Translation:Helping the poor is an important issue.
Should it really be 'issue'? I.e. this sentence does not imply that helping them is a problem/trouble, does it?
yes I am sorry to be mistaken it is komu? celownik- dative http://www.wsjp.pl/do_druku.php?id_hasla=328&id_znaczenia=0
So, it's in the dative because pomagac takes a dative object, I guess.
all I can tell you for certain is that "pomagać komuś". but I guess I am not good enouh with case names todej
That's the one. I guess it is celownik in Polish. Thank you very much.
Indeed, one of the primary function of the dative case is to signify for whom the action is being performed.
I put in task which also would works, any comments. This is the way I speak normally. English has many ways of expressing itself.
But it doesn't have to be a task, it's a lot more general in this sentence.
'task' is 'zadanie'.
Oh. Oh oh oh. I'm afraid that this sounded... weird.
First of all, on the Internet in Poland people mostly just use 'ty' forms, at least unless someone is indeed a lot older. So simple "Dziękuję" (Dziękuję ci) is enough, especially given the fact how much younger I am than you.
Secondly and more importantly, if you really needed to be formal, you should have written "Dziękuję panu", using Dative (to thank whom?).
Why? When I think about it, your message is absolutely logical, after all... I guess it's because of the other meaning of the word "pan" and other words used as Formal You.
If you say "Marek dziękuję Ani" (Marek thanks Ania), you use Dative. If you say "Thank you, Ania" (Dziękuję, Aniu), you use Vocative, because you address her.

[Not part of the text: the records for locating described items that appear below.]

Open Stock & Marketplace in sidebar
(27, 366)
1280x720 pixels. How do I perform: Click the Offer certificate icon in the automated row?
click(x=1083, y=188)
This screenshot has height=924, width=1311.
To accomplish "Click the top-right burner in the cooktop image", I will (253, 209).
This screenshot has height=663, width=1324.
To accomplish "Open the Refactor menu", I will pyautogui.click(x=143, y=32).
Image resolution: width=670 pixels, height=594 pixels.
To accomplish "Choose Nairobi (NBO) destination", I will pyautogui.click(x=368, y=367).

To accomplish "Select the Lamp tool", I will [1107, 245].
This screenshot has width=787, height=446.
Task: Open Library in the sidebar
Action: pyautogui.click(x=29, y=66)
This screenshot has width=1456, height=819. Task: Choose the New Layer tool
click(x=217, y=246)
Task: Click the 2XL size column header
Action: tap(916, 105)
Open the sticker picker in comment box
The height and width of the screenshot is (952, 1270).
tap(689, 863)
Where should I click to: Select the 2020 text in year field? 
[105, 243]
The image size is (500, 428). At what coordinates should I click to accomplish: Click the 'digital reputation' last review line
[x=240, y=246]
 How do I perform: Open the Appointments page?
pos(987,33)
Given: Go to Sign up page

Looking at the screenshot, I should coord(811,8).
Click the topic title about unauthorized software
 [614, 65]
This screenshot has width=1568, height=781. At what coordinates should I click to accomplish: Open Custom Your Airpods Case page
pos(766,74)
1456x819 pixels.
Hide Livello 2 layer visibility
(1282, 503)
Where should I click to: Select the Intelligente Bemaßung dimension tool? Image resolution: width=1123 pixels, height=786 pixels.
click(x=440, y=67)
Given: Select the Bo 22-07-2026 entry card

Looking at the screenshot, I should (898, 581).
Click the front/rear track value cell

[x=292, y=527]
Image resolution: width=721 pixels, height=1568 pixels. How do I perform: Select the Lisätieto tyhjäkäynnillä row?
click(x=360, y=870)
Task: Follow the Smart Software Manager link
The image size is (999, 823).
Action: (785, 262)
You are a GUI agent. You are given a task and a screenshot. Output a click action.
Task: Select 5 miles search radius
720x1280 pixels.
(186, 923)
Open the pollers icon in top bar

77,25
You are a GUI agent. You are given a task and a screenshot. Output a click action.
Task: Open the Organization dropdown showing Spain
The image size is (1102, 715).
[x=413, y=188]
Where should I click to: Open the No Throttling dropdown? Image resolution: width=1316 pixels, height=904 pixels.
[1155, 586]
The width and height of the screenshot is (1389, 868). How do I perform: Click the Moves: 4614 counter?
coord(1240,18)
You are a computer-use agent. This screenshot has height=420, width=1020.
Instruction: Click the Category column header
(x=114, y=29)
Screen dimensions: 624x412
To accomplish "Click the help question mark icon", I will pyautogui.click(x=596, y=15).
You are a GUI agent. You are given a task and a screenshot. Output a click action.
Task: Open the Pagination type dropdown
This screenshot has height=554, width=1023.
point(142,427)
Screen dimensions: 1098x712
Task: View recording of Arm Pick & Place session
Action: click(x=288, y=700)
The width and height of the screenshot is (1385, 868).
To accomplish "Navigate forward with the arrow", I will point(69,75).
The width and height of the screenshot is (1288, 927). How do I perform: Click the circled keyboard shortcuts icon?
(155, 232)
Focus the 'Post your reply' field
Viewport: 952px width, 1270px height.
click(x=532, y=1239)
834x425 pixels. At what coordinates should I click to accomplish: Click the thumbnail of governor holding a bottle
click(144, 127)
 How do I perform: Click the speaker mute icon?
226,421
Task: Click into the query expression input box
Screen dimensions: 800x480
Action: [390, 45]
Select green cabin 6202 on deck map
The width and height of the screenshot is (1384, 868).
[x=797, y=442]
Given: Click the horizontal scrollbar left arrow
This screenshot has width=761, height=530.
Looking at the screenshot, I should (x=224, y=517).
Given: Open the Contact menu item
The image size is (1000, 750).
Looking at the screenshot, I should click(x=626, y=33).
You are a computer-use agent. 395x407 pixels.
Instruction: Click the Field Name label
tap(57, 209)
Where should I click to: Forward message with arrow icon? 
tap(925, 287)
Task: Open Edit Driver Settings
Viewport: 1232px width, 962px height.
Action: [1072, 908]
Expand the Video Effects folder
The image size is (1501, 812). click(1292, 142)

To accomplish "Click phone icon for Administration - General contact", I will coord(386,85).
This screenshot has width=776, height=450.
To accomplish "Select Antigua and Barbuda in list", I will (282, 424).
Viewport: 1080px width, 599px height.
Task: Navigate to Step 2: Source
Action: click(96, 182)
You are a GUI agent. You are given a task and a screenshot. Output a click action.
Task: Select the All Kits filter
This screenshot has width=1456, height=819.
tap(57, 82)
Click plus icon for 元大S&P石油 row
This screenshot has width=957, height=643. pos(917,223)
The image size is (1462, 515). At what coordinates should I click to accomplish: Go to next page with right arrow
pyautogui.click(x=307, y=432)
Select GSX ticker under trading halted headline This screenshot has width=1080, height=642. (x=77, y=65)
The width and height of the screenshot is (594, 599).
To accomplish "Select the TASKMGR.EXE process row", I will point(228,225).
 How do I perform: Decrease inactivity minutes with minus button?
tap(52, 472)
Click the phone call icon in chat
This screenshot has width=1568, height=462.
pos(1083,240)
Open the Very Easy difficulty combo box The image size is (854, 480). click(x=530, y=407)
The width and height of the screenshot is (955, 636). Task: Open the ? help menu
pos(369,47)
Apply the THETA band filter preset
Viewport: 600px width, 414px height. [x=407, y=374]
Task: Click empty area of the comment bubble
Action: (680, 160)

And here you also address me. So what's wrong with Vocative here? The problem is, that "pan" also means something like "lord". Something from the feudal era. And using Vocative will sound as if you had this meaning in mind. So, effectively, you wrote "Thank you, my liege", "Thank you, my lord" or similar...
Just as a final thought: "Dziękuję panie Marku", using Vocative, is perfectly correct... Eh, this language.
So, effectively, you wrote "Thank you, my liege", "Thank you, my lord" or similar...
A small addendum: "Dziekuję Panie" also means "Thank you, the Lord", "Thank you, God" and it is commonly used in that meaning (in private prayers).
Thank you my sire as you have endowed me with knowledge that was previously unknown, as for being older than you are, if you are over twenty five , you are older than I am. To me old age is a curse that most seniors embrace. I'm happy to say I'm stuck at about twenty five, that was a good time and refuse to grow up. Look around you and see how OLD people enjoy life. I don't ❤❤❤❤❤ and complain, if you can't change it, don't sweat it my money grubbing days are done and I have never felt greater relief in my life. I have my respectable car, my little sports car and my scooter and pick up. When I want to go I go. Biggest problem is will I appear as a working, respectable or wild hot rod. I as a former officer of the law, love speed. You start to live at about 160 kilos, Adrenalin junkie. No booze drugs or synthetic joy, just the pure joy of feeling young and enjoying it. Try it, you will love it. Life goes by too rapidly, I blink and I'm 83. To hell with that. I'm a retired ninth grade successful businessman that used common sense to get ahead, we Slavic people have a lot of that when is the last time you use trig or math? History, science, astronomy, psychology and laws of physics we learn from and use in everyday life. Not a banker. Most of the old Poles that came here at the turn of the century started as laborers and wound up owning the businesses and being hated for it at times. Initiative wins every time. You teach me Polish as it should be spoken and I'll give you my life lesson. Enjoy.
"Helping the poor is an important cause?" Or is sprawa too narrow for that interpretation?
In my humble estimation, either would be acceptable, our English language us so fluid that every generation appears to have their own interpretation of how it should be spoken, what was "in" yesterday is considered an ancient term in five or less years, this is the US of which I speak. Nothing appears to be sacred or permanent in this country.